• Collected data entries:

[Start of section]

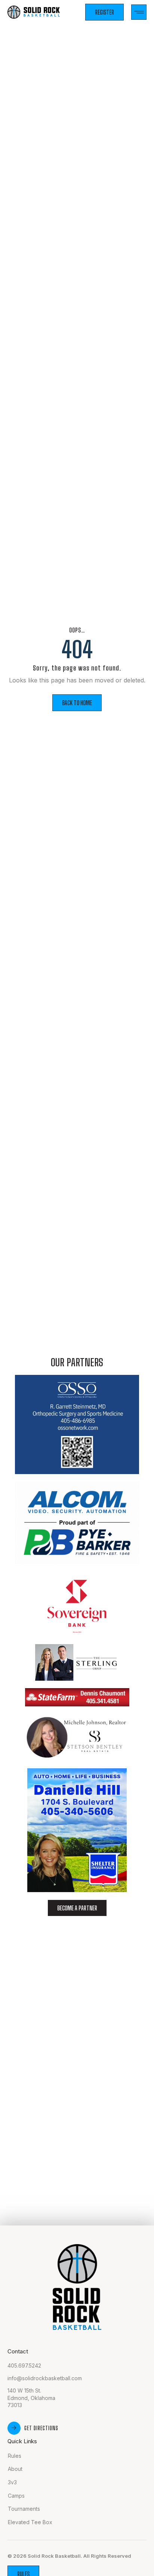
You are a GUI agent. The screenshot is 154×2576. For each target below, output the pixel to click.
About (15, 2469)
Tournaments (24, 2509)
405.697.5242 (24, 2365)
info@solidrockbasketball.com (44, 2378)
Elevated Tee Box (30, 2522)
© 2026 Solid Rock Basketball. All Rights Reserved (69, 2556)
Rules (14, 2456)
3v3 (12, 2482)
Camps (16, 2495)
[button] (139, 12)
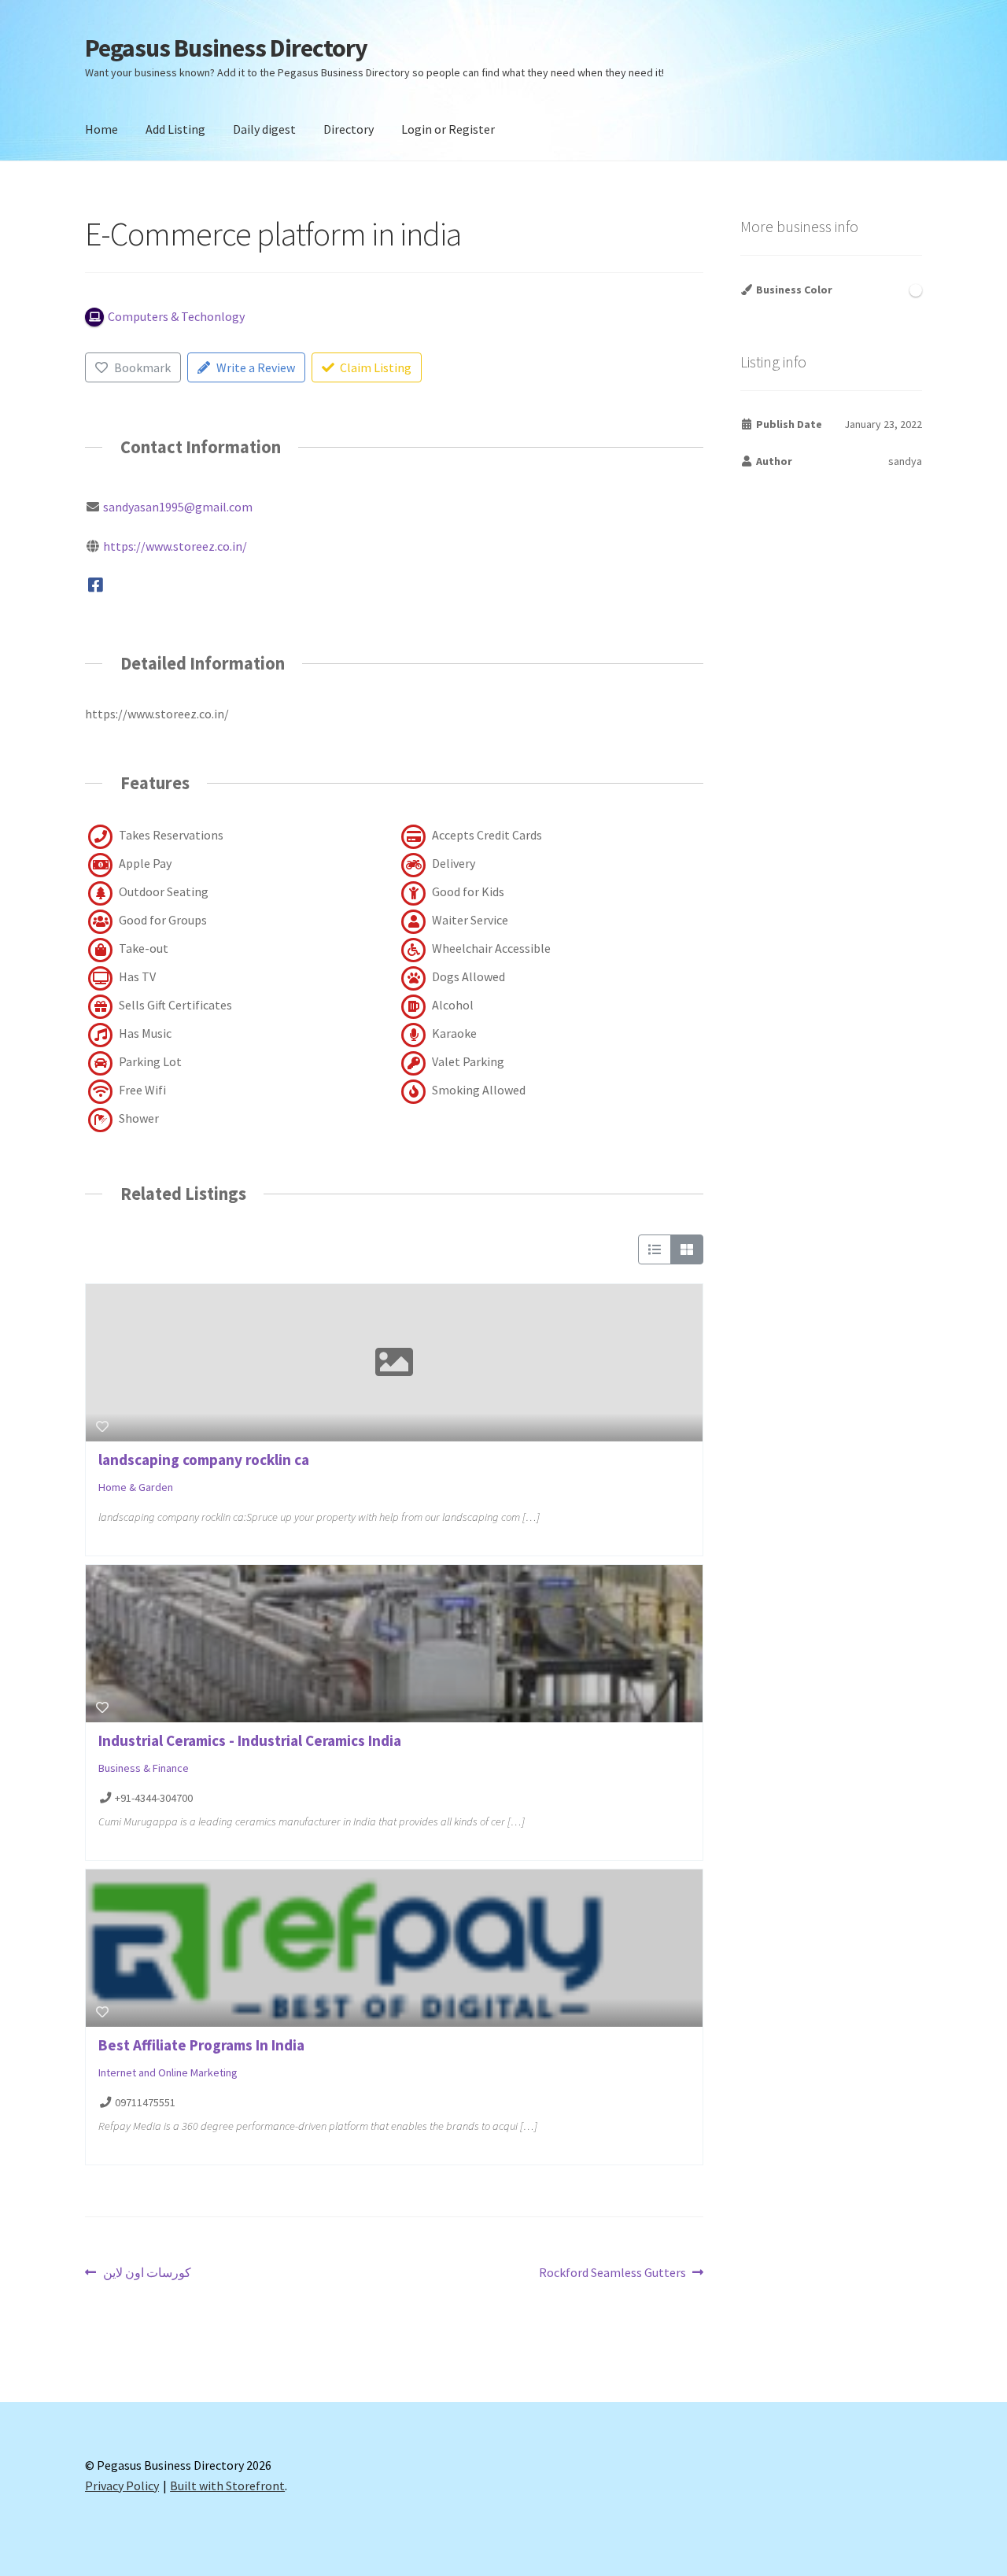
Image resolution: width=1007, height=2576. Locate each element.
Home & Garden (135, 1487)
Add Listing (175, 129)
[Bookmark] (102, 1426)
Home (101, 129)
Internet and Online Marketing (168, 2072)
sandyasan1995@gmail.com (178, 507)
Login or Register (448, 129)
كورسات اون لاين (146, 2273)
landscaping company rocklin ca (203, 1459)
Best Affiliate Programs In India (201, 2044)
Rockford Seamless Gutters (612, 2273)
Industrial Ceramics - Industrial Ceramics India (249, 1740)
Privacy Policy (122, 2485)
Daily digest (264, 129)
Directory (348, 129)
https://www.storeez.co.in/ (175, 546)
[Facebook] (95, 584)
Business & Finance (143, 1768)
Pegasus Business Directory (226, 48)
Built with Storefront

[End of section]

• WHAT IS NEEDED:
Where a line above holds the word "India", copy it.

• REPLY TO THE TASK:
Best Affiliate Programs In India (201, 2044)
Industrial Ceramics - Industrial Ceramics India (249, 1740)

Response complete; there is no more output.